:: Aim of the exercise ::
For each line below that contains the string "will", copy that line.

(Items from a data source)
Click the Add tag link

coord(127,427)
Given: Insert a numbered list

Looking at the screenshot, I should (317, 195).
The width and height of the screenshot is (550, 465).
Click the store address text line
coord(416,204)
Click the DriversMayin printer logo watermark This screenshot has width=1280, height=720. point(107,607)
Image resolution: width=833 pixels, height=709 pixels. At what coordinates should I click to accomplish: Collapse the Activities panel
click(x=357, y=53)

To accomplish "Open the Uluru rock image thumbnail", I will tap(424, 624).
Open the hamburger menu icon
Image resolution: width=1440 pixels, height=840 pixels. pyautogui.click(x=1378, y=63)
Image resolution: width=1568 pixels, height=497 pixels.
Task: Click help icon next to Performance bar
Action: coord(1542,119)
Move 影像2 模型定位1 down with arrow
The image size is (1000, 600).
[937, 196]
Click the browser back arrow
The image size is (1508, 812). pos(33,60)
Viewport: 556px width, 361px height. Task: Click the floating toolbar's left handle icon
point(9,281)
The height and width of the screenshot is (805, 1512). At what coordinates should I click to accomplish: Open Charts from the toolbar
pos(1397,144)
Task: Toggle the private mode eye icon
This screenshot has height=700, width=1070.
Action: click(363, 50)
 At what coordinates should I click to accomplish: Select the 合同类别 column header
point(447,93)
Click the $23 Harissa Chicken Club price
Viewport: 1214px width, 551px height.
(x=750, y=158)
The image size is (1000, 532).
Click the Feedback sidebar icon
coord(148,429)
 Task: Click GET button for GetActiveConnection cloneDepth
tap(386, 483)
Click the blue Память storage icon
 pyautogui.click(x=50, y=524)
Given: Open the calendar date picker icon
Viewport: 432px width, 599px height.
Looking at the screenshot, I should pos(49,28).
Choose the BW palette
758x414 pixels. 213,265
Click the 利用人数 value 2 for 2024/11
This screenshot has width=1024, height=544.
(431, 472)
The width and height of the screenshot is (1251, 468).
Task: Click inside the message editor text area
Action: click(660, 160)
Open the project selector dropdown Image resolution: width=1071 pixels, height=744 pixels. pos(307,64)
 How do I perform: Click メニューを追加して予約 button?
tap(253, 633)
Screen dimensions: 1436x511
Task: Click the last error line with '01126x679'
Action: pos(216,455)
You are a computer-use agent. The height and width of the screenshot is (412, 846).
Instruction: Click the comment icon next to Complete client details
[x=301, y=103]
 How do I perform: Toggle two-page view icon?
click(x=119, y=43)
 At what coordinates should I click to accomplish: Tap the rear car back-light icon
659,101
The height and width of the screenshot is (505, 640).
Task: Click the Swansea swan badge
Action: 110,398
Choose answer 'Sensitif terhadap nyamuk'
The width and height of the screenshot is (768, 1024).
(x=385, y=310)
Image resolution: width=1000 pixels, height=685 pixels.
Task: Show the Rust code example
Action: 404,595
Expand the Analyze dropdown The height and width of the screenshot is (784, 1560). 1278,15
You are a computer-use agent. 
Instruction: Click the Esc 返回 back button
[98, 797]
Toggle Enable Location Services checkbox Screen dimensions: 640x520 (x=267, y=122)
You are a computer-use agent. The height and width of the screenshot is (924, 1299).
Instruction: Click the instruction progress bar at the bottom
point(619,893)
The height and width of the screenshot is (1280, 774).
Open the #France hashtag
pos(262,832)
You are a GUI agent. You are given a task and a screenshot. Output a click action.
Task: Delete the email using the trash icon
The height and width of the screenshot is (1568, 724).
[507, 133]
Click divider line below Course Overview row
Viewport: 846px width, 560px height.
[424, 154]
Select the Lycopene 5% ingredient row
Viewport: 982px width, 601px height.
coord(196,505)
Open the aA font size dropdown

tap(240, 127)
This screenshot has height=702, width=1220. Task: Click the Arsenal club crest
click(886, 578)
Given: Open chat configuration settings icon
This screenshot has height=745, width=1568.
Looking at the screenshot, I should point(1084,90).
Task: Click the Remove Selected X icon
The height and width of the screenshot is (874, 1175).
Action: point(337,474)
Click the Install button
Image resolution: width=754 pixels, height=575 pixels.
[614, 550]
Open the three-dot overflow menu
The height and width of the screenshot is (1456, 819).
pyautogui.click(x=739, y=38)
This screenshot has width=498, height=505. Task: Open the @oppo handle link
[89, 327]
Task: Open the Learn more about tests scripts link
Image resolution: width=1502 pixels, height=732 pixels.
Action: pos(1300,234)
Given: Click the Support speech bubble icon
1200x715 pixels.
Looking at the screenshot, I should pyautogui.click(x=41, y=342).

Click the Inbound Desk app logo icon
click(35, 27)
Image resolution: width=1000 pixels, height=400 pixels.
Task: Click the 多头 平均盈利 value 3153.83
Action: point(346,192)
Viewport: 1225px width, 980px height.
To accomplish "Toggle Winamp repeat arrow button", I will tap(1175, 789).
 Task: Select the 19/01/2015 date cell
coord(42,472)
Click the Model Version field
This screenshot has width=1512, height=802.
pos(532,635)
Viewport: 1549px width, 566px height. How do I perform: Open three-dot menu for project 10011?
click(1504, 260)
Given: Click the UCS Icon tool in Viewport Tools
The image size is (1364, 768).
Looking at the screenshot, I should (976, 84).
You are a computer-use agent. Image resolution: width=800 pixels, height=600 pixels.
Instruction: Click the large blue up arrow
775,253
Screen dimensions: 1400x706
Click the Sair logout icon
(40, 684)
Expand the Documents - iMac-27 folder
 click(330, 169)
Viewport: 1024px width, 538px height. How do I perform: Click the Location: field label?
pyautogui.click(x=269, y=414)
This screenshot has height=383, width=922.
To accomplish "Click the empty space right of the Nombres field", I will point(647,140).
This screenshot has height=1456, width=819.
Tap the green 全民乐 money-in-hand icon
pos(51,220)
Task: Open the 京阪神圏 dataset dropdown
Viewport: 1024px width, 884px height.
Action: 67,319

:: Result of this exercise ::
To accomplish "Open the Uluru rock image thumbnail", I will tap(424, 624).
To accomplish "Toggle Winamp repeat arrow button", I will tap(1175, 789).
To accomplish "Click the empty space right of the Nombres field", I will point(647,140).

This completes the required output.